Taken together, these data suggest that three primary doses of Hib vaccine in infants without a booster is effective in sustaining the control of Hib disease in The Gambia. However, the sustained low incidence of disease in this population is a concern for the risk of a future upsurge and for the failure to eliminate the disease. Experience from the UK suggests that there are settings where a booster dose is needed to sustain reductions in Hib disease. However, our data were insufficient to indicate the use of a booster dose. There is little experience of a booster dose in resource poor settings such as The Gambia. South Africa introduced a booster dose in 2010, 11 years after introduction of three primary series of Hib vaccine, but this was not in response to low Hib antibody titres but rather due to the introduction of a combination vaccine including inactivated polio vaccine [24]. Before the introduction of the booster in South Africa, an increase in Hib disease incidence was noted over several years, although this increase was small and disease incidence remained within the range reported from other countries.

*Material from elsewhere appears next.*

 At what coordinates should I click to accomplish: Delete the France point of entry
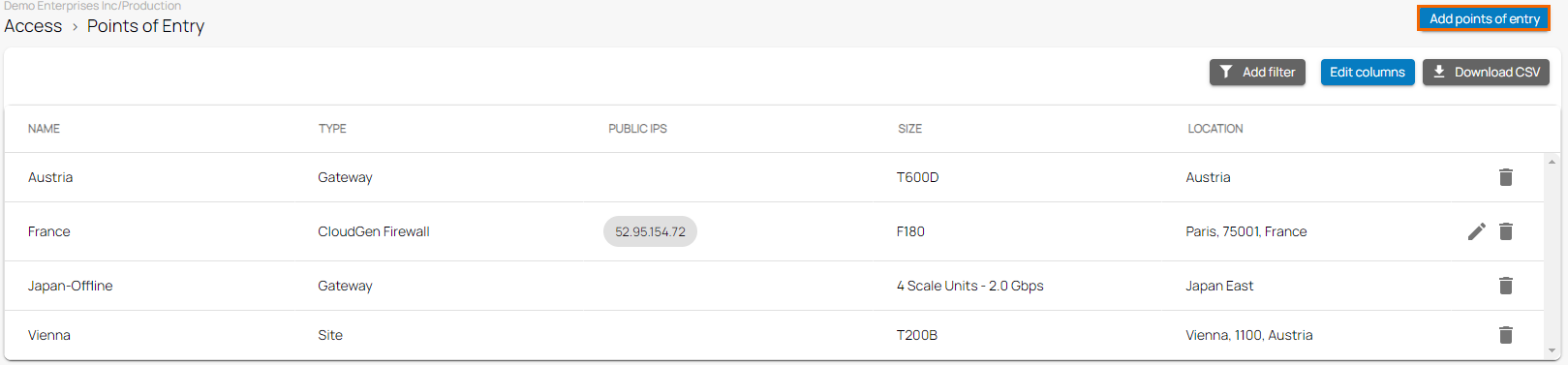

Interventions to further control of Hib disease in our setting would aim to improve coverage – catch-up missed doses, engage hard to reach households and migrants, and improve the timeliness of the first and second doses of Hib vaccine. In addition, continued surveillance is needed to monitor whether effective control of disease is sustained or whether shifts in epidemiology (eg, disease occurring in older children and fewer opportunities for natural boosting) will necessitate a booster dose. Information about Hib disease epidemiology in The Gambia with long term use of HCV can inform recommendations for Hib vaccination schedules in similar settings. In the UK, an increase in vaccine failure 8 years after the introduction of routine vaccination was at least partly caused by a greater than expected decline in Hib antibody response following a schedule without a booster dose. Therefore, we also need to undertake studies periodically to confirm long-term immunity by monitoring Hib antibody response and carriage.

Acknowledgements

We are grateful to following clinicians who provided clinical management of the children included in the surveillance: Drs Suzanne Anderson, Danlami Garba, Mariama Sonko, Abdulwahab Sallah, Abdou Gai, Mary Grey-Johnson, Muhammed Sanyang, Karen Forrest, Margaret Sherat, Anna Hedwig, Benjamin Wurm, Babanding Daffeh, Fatoumata Dibba, Fatou Jatta, Momodou L Jobarteh, Pa Saikou Bojang, Peter T. Mendy, Yorro Bah, Abdou Bojang, Claudette Y. Amuzu, Babucarr Suso, Joy Williams, Mbemba Drammeh, Kalipha K Kassama, Tida Dibassey and Madikoi Danso. We are grateful to Mrs Amicoleh Mbaye, Director of Basic and Secondary Education, who helped us with the carriage study in the schools. We are grateful to the Regional health offices and the Directors or Officers-in-Charge of the health facilities included in the surveillance for their assistance without which it wouldn’t be possible to conduct the surveillance. We are also grateful to the Field Coordinator for the carriage study - Alhajie Bakary Darbo, and the data database developers – Ahadzie Bankole and Golam Sarwar for their wonderful work.

Notes

[1] Funding: This work was supported by a grant from the World Health Organization and Gavi, The Vaccine Alliance to the Medical Research Council Unit The Gambia at London School of Hygiene & Tropical Medicine. [Grant ID: 201133246 (WHO/GAVI)]. Surveillance in the Basse HDSS was funded by GAVI’s Pneumococcal Accelerated Introduction Plan, the Bill & Melinda Gates Foundation [OPP1020327], and the Medical Research Council Unit The Gambia at London School of Hygiene & Tropical Medicine.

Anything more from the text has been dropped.